Problem requirements:
Please copy the listing below from the line containing "Given: Select the NURBS circle shelf tool" through the line containing "Looking at the", renaming "shelf tool" to "shelf button" and keeping everything else unchanged. Leave the pictures out of your answer.

Data records:
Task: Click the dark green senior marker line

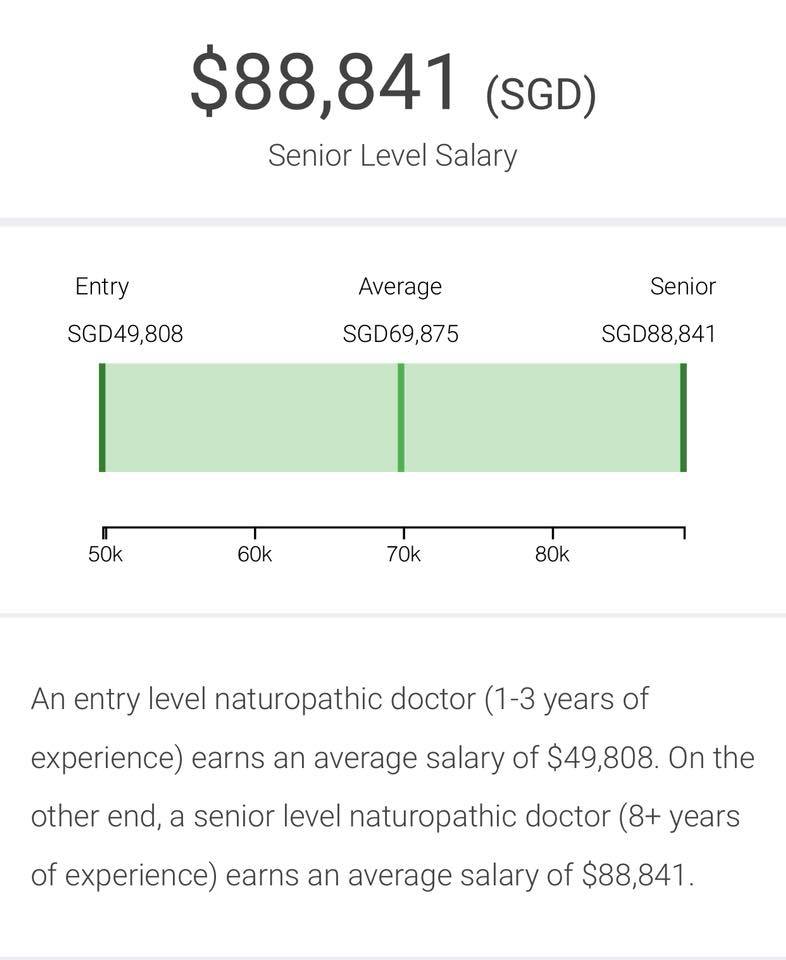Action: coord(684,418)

--

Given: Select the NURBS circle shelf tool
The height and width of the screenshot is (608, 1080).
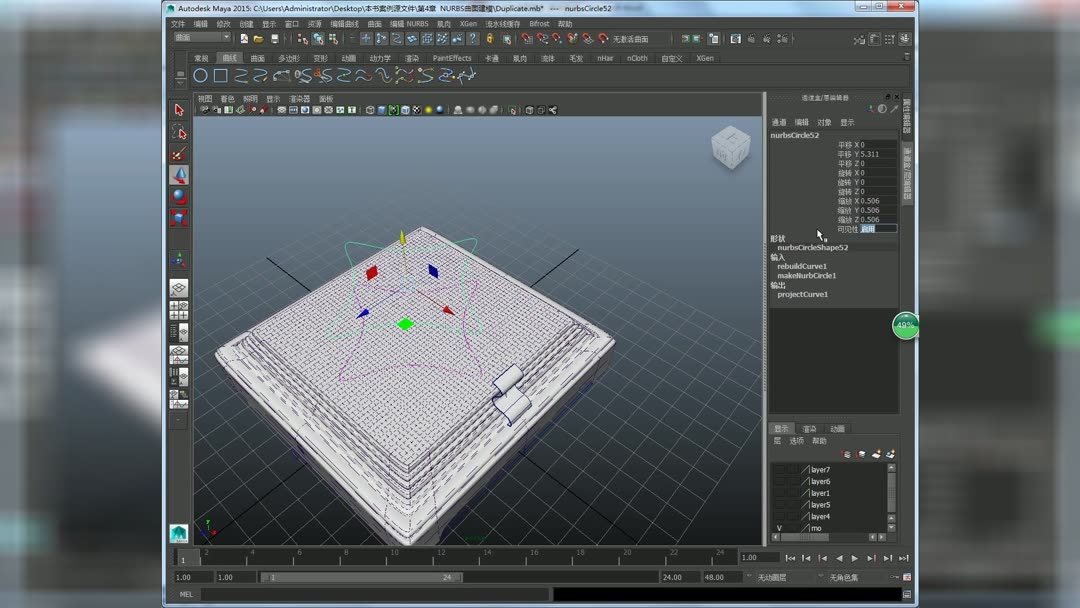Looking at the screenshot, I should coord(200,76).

Complete output:
Given: Select the NURBS circle shelf button
The height and width of the screenshot is (608, 1080).
Looking at the screenshot, I should coord(200,76).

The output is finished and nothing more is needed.